My parents came over for the afternoon a week or so before we were scheduled to leave, so they could look over the instructions and get familiar with the various machines and procedures, and my mom stopped abruptly when she read this section of the document.
"You don't let them see the news?" she asked.
"Nope. Not really," I said.
"Well, why not?" she said.
"Well, we actually don't watch it, anyway - never really have - and there's a lot of stuff on there that we don't especially want to explain to them yet, at ages six and eight," I said.
My mom made a face. "Well, they have to learn about the world eventually," she said, and it was clear that she disagreed with our policy.
The reason I gave her is partially true: Jason and I really don't watch the news, nightly, cable, morning or otherwise. I remember watching CNN in college during the Clinton scandal, and I actually like to catch the occasional "Meet the Press" or newsy roundtable on the treadmill from time to time, but most news these days seems like sensationalistic fear-mongering and incomplete sound-bytes. It raises my anxiety level and makes me feel helpless and depressed, and we don't turn it on. So our television-news-free house would probably be television-news-free even if we were also child-free.

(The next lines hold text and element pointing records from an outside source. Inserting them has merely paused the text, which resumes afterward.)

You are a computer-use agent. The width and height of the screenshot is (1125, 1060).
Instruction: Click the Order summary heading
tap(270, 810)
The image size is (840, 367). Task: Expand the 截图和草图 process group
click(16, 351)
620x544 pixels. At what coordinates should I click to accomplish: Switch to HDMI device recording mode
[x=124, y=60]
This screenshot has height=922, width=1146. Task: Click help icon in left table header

I do, however, consume news. I read it online, and I listen to it on NPR. I like the longer, nuanced, in-depth perspectives that those formats provide, and sometimes I'll even take the time to read the comments on an article (though never, ever on MLive, where the commenters make you lose your faith in humanity), because they can poke holes in or confirm the conclusion of an article. And even when I do those things, I still shield the kids from it. I minimize the website when they come in the room. I turn off NPR when they're in the car on the way to the pool, asking their mostly-innocent questions about teachers and morality.
Why? I suppose I want to tell them the truth ("No teacher I've ever known!") but not the whole truth ("Some teachers would."). I suppose I want them to just BE KIDS for a bit longer, to let them make fairy houses and read mysteries and cannonball into the pool without letting them worry about a Florida teenager shot by a neighborhood watch patrol, without explaining bankruptcy or celebrity drug use or armed robbery or protests in Egypt.

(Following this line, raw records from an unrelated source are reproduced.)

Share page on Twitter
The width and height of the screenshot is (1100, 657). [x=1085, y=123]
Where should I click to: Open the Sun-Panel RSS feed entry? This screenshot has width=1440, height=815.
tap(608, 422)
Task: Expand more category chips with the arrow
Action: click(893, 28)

Later, after we returned from our trip, I surveyed a few friends: Did they let their kids watch the news? The answer, resoundingly, was no. They didn't. Why, asked one mom, give them information that they can't do anything about? Why, asked another, fuel an anxiety-prone child by providing video footage of real-life nightmares? I decidedly don't want to shelter my girls from the reality of the world. But I don't want to push them too quickly into it, either, and I don't think I'm alone.

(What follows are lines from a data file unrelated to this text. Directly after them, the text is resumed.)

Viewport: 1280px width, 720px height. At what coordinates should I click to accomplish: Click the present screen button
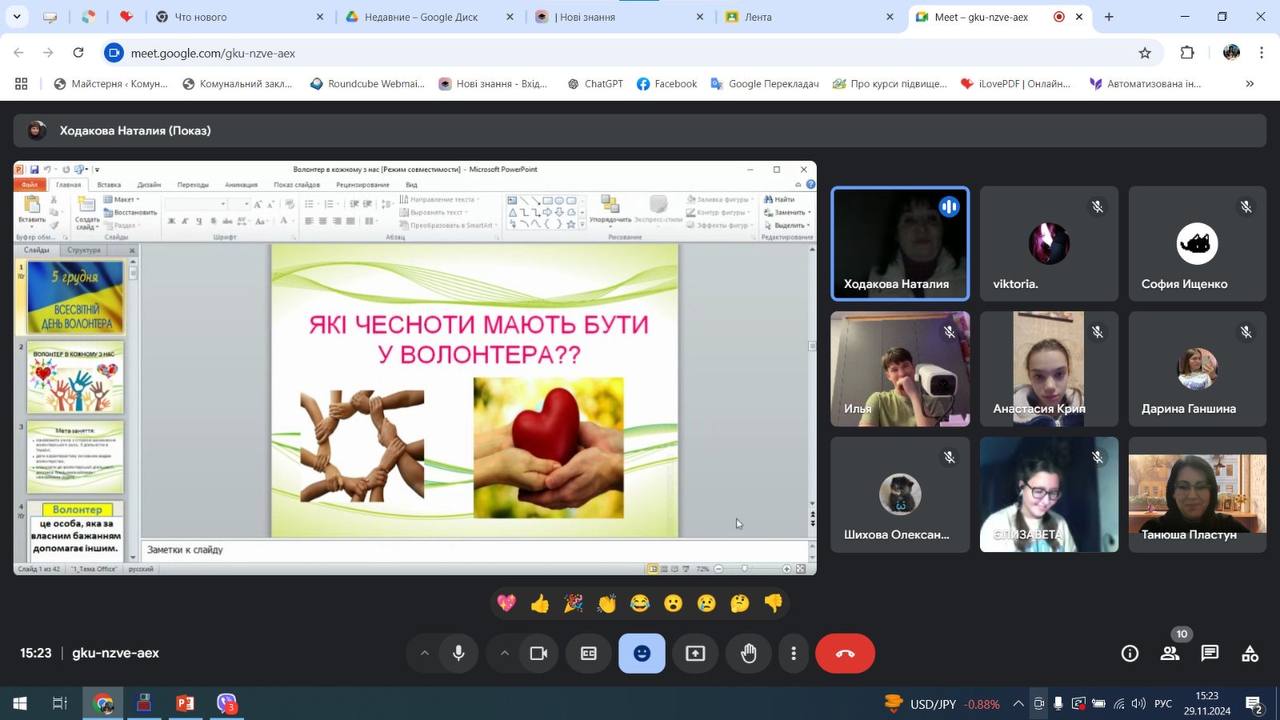(695, 653)
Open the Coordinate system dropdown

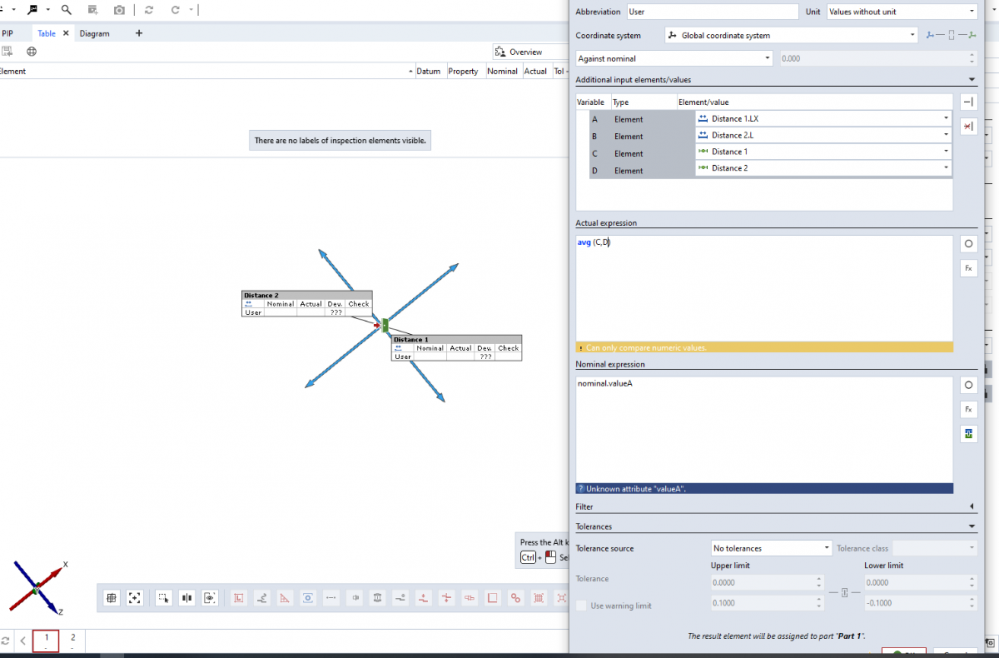point(791,35)
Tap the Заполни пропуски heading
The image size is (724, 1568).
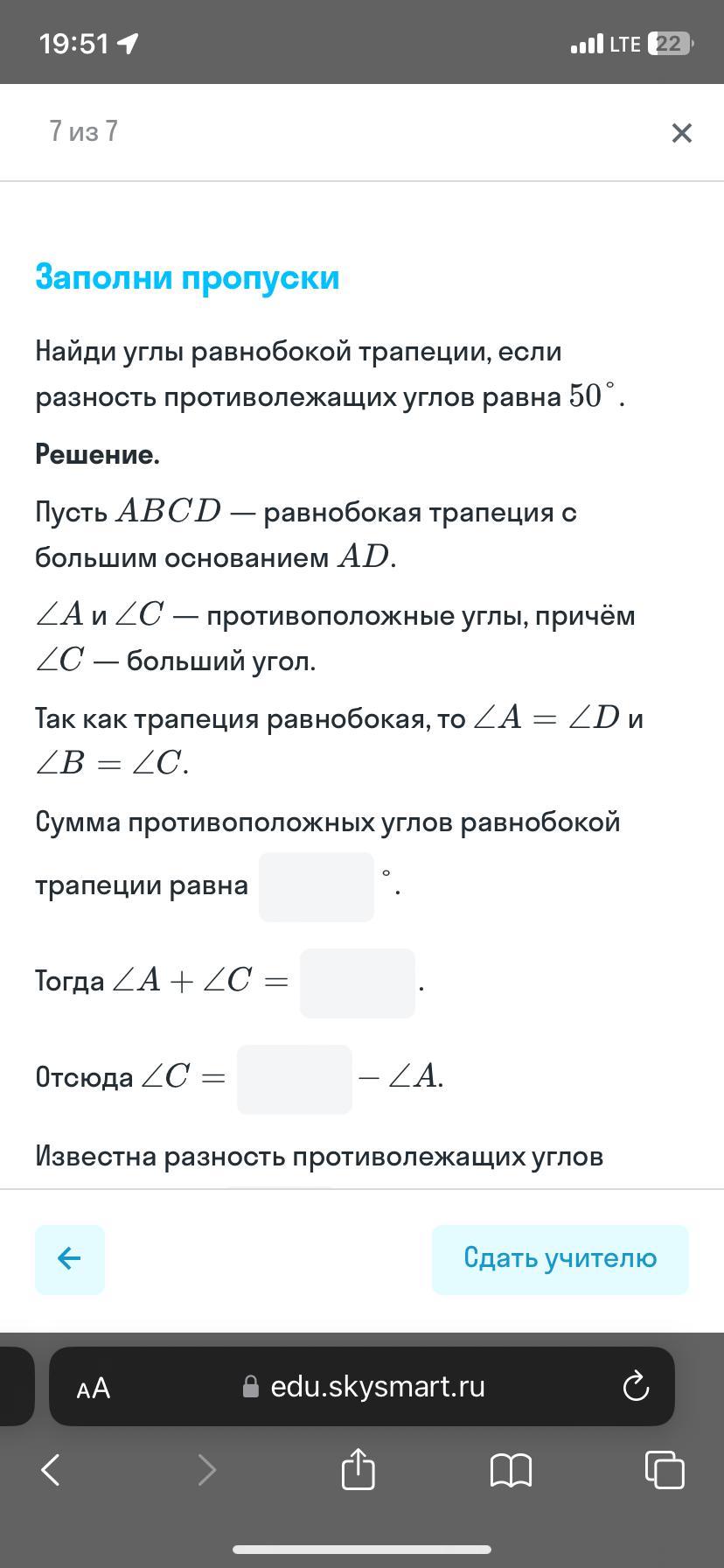coord(187,277)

I can't remember, exactly, when I learned about the world and all the events on the nightly news. Based on my mom's reaction, I think I'm correct in remembering that the 6:00 news was always on in our living room after dinner, though I don't have any concrete memories of it beyond being shushed during the weather report. I remember watching The Challenger explode at takeoff in third or fourth grade, and then I remember watching the first Gulf War begin at some point during middle school. Between those two events, it's static, nothing.
Rationally, I know that there's a time, just around the proverbial corner, when Annie - and, later, Jemma - will deserve to know what's happening, and will need my help in interpreting it all. I just can't quite find the conviction that it needs to happen yet. Maybe next year, I think as we pull into the pool parking lot. Or the next.